Here are some articles worth reading this weekend.

You Can Negotiate Anything. The focus of this article on Get Rich Slowly, Herb Cohen, was interviewed in September for the Consumerism Commentary Podcast. The article focuses on the main ideas behind Herb’s book, You Can Negotiate Anything.

How to Cook More, Eat Out Less. This is a perennial goal of mine that never seems to gain much traction. I feel constrained for time now, and cooking seems to take time away from me. Ordering dinner in is always quicker, particularly when I can place my order online in one browser tab while I’m writing an article in another. On this topic, also check out Save Money: Dining Out vs. Groceries Analyzed at Debt Free Adventure.

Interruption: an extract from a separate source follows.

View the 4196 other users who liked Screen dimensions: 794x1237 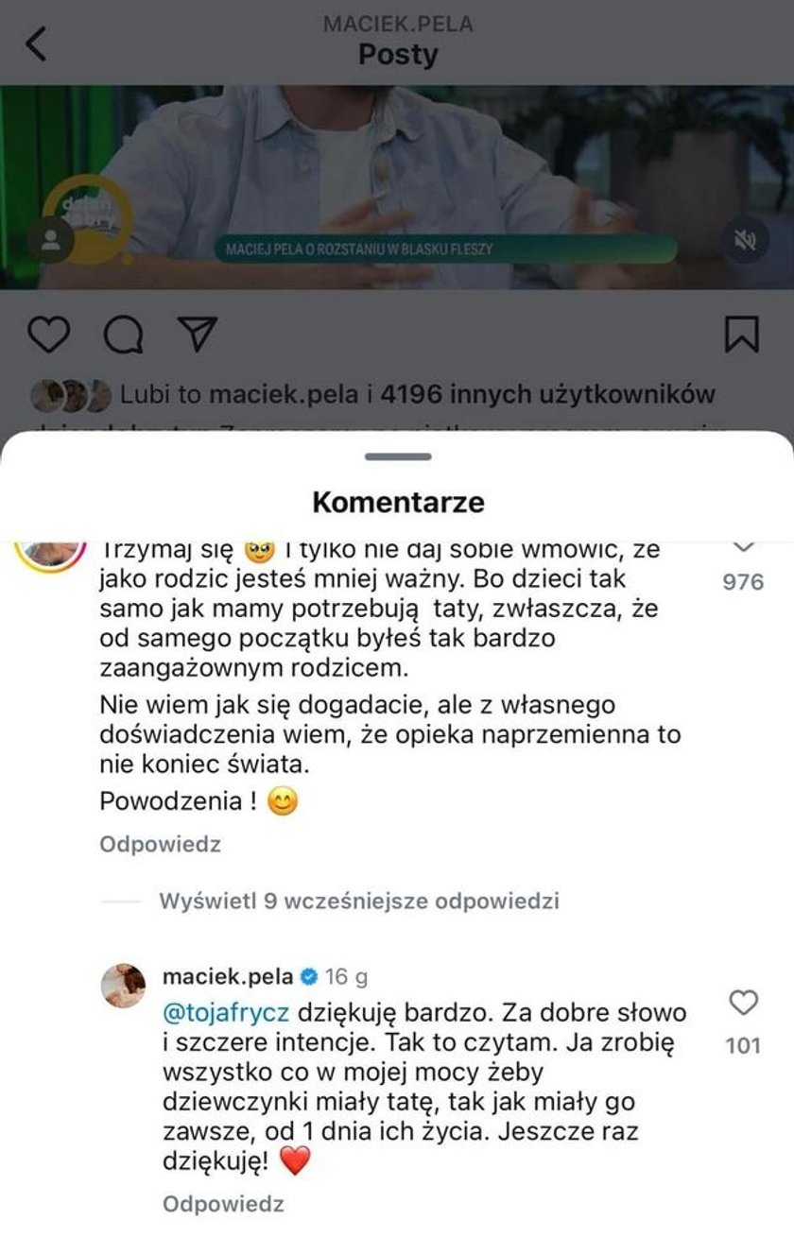(547, 394)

Money CAN Buy Happiness. Travel and entertainment can be expensive, so having money helps build experiences that enrich you life. But happiness has many forms, and there are plenty of experiences that can bring happiness without breaking the bank. What makes you happy?

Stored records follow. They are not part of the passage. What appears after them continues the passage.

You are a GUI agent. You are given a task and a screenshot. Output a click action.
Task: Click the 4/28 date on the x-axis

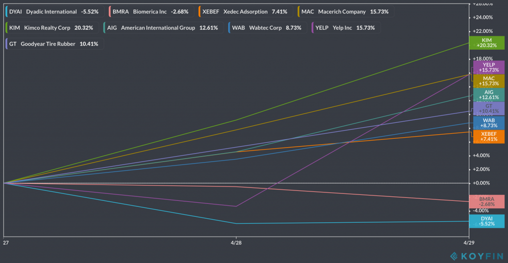pyautogui.click(x=236, y=243)
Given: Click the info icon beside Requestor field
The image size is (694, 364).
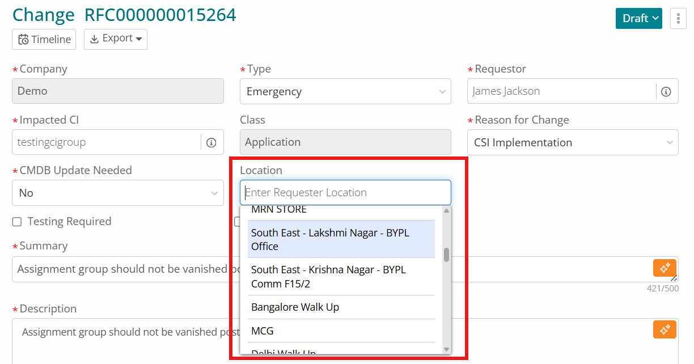Looking at the screenshot, I should [x=666, y=91].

The Consumerism Commentary Podcast is being featured on Charles Schwab’s Roth IRA home page. The featured interview focusing on Roth IRA conversions in 2010 with Schwab’s Bryan Olson was published here in September.

Don’t miss these articles:

Have a great weekend!

P.S. The Carnival of Personal Finance is looking for bloggers who would like to host the weekly event in January, February, and March 2010. If you are interested, fill out the short hosting request.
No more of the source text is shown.